**PASSAGE:**
Back chain. /uː/ could not rise further, so it diphthongised to /aʊ/. The gap it left was filled by /oː/ rising to /uː/, and /ɔː/ rose toward /oː/ before ultimately diphthongising to /əʊ/.
Whether the shift was a drag chain (a vowel moves and its neighbour is "dragged" up into the vacated space) or a push chain (a vowel moves and "pushes" its neighbour out of the way to avoid merger) is debated, and you are not expected to settle it. What you should grasp is the structural logic: vowels move in a coordinated way to maintain the contrasts between them, which is exactly why a single change can ripple through an entire sub-system.
Spelling–pronunciation mismatch. English spelling was increasingly standardised across the fifteenth and sixteenth centuries (the spread of printing from the late fifteenth century onward helped freeze conventions), but the GVS went on changing pronunciation underneath the fixed spellings. So <i> in "bite" still marks the old /iː/ even though we now say /aɪ/; <oo> in "moon" marks the old /oː/ even though we now say /uː/. The notorious irregularity of English spelling is, in large part, the GVS fossilised.
The MEAT–MEET merger. Middle English had two distinct long front vowels where modern English has one: /ɛː/ in "meat, sea, speak" and /eː/ in "meet, see, feet". The GVS raised both, and eventually the /ɛː/ set rose far enough to merge with the /eː/ set, so "meat" and "meet" are now homophones /miːt/. A handful of words — "great", "break", "steak" — did not complete the final raising and kept /eɪ/, which is why they no longer rhyme with "meat". This stranded irregularity is direct, citable evidence of an incomplete merger.
Regional variation. The GVS did not advance at the same rate or to the same endpoint everywhere. Some accents — famously broad Scots and parts of the north — preserve earlier or divergent stages, which partly explains why "house", "about" and "down" can sound so different across the British Isles today.
Key Definition: Great Vowel Shift — a systematic chain shift of the long vowels of English, unfolding roughly between 1400 and 1700, in which long vowels were raised by about one step and the two highest (
/iː/,/uː/) diphthongised to/aɪ/and/aʊ/. It is the principal cause of the mismatch between English spelling and pronunciation.
Beyond the recorded history of English lies the prehistory of the wider Germanic family, the territory of Grimm's Law — a set of regular consonant correspondences (named after the philologist Jacob Grimm) describing how the consonants of the ancestral Indo-European language developed differently in the Germanic branch from in, say, Latin or Greek. It is conventionally summarised in three parts: voiceless plosives became voiceless fricatives (so Latin pater corresponds to English "father", Latin tres to "three"); voiced plosives became voiceless plosives (Latin decem, "ten"); and the aspirated series became plain voiced sounds.
For A-Level purposes the detail of Grimm's Law is peripheral — it concerns Proto-Germanic, not English as such, and you will rarely if ever need to apply it to data. Its one genuinely useful lesson is methodological: it was among the earliest demonstrations that sound change is regular and systematic rather than random, a discovery that founded modern historical linguistics and that underwrites everything else in this lesson. Cite it, if at all, briefly and for that principle alone, and do not over-claim about dates or mechanisms you cannot verify.

**RECORDED INFORMATION:**
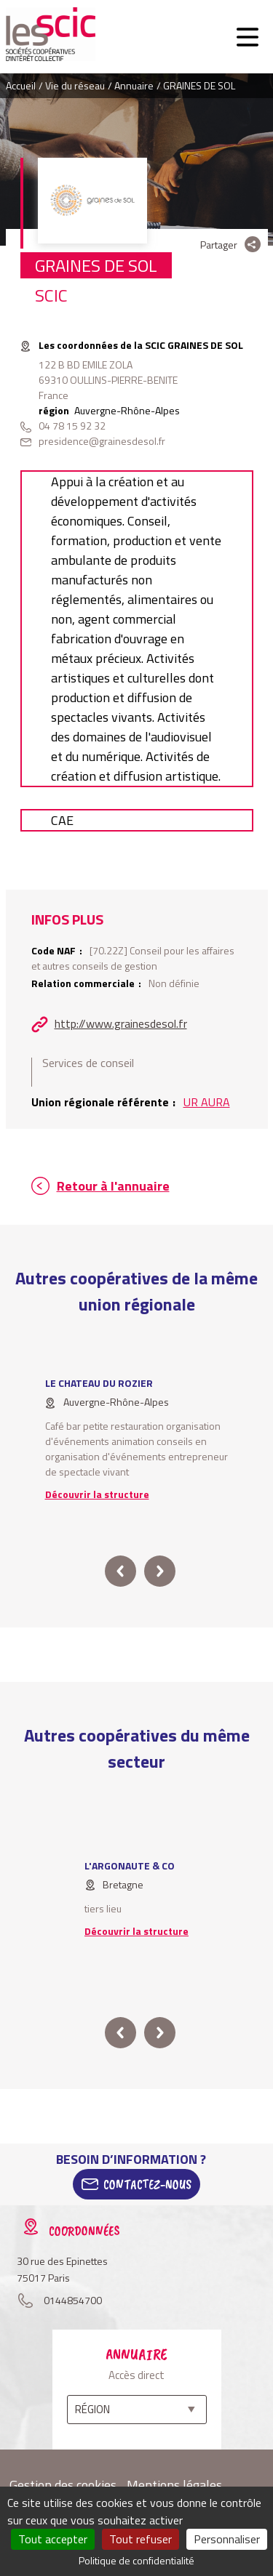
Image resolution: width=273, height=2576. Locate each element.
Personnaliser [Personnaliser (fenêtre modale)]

**SHORT EXERCISE A:**
According to the passage on the Great Vowel Shift, which three words kept /eɪ/ instead of completing the final raising?
**SHORT EXERCISE B:**
Reproduce the passage on the Great Vowel Shift verbatim, starting with "The MEAT–MEET merger." and going on through "British Isles today.".
Rely on the passage on the Great Vowel Shift alone.

**WORKED SOLUTION A:**
"Great," "break," and "steak."

**WORKED SOLUTION B:**
The MEAT–MEET merger. Middle English had two distinct long front vowels where modern English has one: /ɛː/ in "meat, sea, speak" and /eː/ in "meet, see, feet". The GVS raised both, and eventually the /ɛː/ set rose far enough to merge with the /eː/ set, so "meat" and "meet" are now homophones /miːt/. A handful of words — "great", "break", "steak" — did not complete the final raising and kept /eɪ/, which is why they no longer rhyme with "meat". This stranded irregularity is direct, citable evidence of an incomplete merger.
Regional variation. The GVS did not advance at the same rate or to the same endpoint everywhere. Some accents — famously broad Scots and parts of the north — preserve earlier or divergent stages, which partly explains why "house", "about" and "down" can sound so different across the British Isles today.